Making a statement in a PSA at the expense of demonizing the elderly directly opposes the values progressives are trying to broadcast.

Liberals, If You Want To Elect Progressive Leaders This November, Don’t Use An Ageist Ad To Promote Your Agenda

Ageism is a relatively new term, mostly used to describe discrimination and prejudice against older adults and the elderly in terms of access to jobs and social services. We see evidence in our culture and policy-making that treats the elderly as less valuable members of society.

But ageism works both ways. We commonly see articles and hear discourse criticizing the young "millennial" generation for harming our country with postmodern ethics, a sense of entitlement, and laziness.

When observations about different age groups are founded on empirical evidence, they can help us understand our society; but lumping entire generations into a box of negative traits causes problems for all of us.

Old folks may blame the young for sending the world "to hell in a handbasket," but young people are also growing increasingly disdainful towards their elders.

A new advertisement encourages young people to register to vote in the midterm election this November, but its argument is founded on ageist assumptions.

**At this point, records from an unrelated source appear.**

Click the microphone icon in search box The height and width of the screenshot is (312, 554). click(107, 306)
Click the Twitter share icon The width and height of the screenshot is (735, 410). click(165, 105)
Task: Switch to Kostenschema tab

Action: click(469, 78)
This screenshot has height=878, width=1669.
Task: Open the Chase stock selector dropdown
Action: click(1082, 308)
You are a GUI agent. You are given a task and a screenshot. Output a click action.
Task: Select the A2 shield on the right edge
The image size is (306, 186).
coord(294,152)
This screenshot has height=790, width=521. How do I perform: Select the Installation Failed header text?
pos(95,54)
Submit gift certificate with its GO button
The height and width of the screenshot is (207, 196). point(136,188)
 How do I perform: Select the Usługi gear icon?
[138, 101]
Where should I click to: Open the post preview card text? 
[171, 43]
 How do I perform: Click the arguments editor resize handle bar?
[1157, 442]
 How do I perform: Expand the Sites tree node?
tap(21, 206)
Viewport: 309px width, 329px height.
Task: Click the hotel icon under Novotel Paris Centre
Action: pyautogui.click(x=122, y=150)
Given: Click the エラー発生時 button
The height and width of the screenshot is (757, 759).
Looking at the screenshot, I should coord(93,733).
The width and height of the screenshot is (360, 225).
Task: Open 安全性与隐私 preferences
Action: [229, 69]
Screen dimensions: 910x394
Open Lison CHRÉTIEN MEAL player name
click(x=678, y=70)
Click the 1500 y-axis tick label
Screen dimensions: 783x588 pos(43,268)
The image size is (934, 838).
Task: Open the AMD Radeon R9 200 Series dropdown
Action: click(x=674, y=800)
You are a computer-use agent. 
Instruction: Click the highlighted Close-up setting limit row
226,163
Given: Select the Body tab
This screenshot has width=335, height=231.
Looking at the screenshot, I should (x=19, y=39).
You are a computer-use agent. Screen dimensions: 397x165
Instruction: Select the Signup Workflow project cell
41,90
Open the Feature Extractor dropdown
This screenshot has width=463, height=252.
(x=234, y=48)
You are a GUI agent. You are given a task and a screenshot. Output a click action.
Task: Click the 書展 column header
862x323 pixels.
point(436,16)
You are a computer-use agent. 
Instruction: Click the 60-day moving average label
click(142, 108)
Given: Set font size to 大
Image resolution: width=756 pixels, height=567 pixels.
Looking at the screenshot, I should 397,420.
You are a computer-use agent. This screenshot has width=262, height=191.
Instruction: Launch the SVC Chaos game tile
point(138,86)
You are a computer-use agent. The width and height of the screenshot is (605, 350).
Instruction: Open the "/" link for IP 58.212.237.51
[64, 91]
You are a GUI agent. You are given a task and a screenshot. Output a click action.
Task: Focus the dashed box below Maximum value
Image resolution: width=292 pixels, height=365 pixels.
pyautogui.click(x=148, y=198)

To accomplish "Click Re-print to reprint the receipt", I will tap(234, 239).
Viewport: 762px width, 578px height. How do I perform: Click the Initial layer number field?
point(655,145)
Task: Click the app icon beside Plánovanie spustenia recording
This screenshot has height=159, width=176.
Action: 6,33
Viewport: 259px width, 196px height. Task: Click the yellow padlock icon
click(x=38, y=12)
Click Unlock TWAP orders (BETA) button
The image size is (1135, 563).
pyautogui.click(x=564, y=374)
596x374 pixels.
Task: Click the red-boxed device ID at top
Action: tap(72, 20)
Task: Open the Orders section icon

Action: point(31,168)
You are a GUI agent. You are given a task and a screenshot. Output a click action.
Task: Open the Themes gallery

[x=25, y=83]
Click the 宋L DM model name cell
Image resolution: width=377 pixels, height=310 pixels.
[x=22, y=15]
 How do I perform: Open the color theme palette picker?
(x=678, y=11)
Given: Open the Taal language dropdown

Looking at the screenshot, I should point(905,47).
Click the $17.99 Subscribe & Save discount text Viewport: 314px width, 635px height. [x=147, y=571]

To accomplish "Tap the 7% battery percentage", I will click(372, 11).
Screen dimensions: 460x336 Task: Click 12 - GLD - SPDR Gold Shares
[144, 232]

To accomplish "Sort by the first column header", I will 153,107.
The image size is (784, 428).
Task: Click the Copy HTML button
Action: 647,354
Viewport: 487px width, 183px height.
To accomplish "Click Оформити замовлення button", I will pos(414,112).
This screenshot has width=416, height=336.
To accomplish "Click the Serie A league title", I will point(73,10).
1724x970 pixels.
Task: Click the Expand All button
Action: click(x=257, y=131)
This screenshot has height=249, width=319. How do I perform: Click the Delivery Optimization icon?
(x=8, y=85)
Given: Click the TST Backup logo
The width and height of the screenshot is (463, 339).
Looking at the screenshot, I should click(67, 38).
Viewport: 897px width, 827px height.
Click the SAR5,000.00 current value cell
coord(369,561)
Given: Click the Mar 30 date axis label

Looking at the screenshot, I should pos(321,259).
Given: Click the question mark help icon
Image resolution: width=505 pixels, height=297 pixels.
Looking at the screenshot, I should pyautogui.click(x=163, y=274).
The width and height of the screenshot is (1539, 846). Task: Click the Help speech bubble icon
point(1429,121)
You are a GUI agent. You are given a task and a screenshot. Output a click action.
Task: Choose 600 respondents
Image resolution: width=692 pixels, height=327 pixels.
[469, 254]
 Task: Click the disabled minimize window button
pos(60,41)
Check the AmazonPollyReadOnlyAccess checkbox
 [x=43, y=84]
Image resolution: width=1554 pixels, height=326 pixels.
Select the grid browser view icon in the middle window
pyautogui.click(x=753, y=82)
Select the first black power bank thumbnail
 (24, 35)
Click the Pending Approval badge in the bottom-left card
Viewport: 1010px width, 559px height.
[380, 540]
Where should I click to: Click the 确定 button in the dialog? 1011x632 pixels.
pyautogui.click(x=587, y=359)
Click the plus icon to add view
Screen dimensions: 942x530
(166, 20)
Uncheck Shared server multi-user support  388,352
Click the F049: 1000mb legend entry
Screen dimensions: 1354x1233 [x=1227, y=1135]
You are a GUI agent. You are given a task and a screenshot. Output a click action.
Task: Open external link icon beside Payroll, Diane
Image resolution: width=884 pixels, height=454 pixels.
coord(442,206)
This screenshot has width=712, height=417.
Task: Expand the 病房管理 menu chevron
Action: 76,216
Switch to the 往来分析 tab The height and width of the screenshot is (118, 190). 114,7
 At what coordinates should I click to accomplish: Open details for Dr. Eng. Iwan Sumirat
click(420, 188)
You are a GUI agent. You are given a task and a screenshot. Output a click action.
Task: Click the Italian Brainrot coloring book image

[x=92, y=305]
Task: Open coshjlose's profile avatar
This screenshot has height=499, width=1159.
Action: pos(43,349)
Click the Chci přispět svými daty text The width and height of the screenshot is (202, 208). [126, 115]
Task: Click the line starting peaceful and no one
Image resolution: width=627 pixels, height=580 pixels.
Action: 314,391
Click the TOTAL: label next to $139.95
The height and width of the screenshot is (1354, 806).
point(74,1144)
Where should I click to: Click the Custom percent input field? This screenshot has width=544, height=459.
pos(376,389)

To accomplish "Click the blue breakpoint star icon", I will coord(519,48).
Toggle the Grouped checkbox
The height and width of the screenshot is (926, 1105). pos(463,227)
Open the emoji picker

ACRONYM, a digital organization that promotes campaigns to elect progressive leaders, released an advertisement to encourage young people to turn out in support of Democrats for the upcoming midterm elections.

The one-minute video, titled "We're Doing Fine, Are You?" features elderly actors as Trump supporters, speaking emphatically to the young liberals who are watching, encouraging them not to vote.

They make statements taunting millennials for low turnout in elections and boasting that their vote put Trump in the White House. "Climate change? That's a you problem. I'll be dead soon," says one woman. "Tax cuts for the rich? Hell yeah, I'm rich as f**k," quips another man.

This provocative appeal to young voters was effective; the video quickly went viral and was even covered by

TIME Magazine.

Though it's true that in 2016 a majority of voters over 50 voted for Trump, the ad leverages an appeal to pathos and ageist attitudes to prove its point, insinuating that old people are the problemin America.

While I admire the ad's ability to reach a tough crowd, its method is counterproductive to the progressive values it advocates for. By targeting elderly voters as "the enemy" that liberals should fight against, the advertisement does more than encourage election turnout; it deepens the divide in an already disunified nation.

Just as we fight against racism, sexism, xenophobia, and other forms of prejudice that grip our nation, ageism should also have no place in the minds of young and old on either side of the political aisle. If we wish to heal an increasingly divided America, we must call out and oppose divisive rhetoric regardless of who or where it comes from.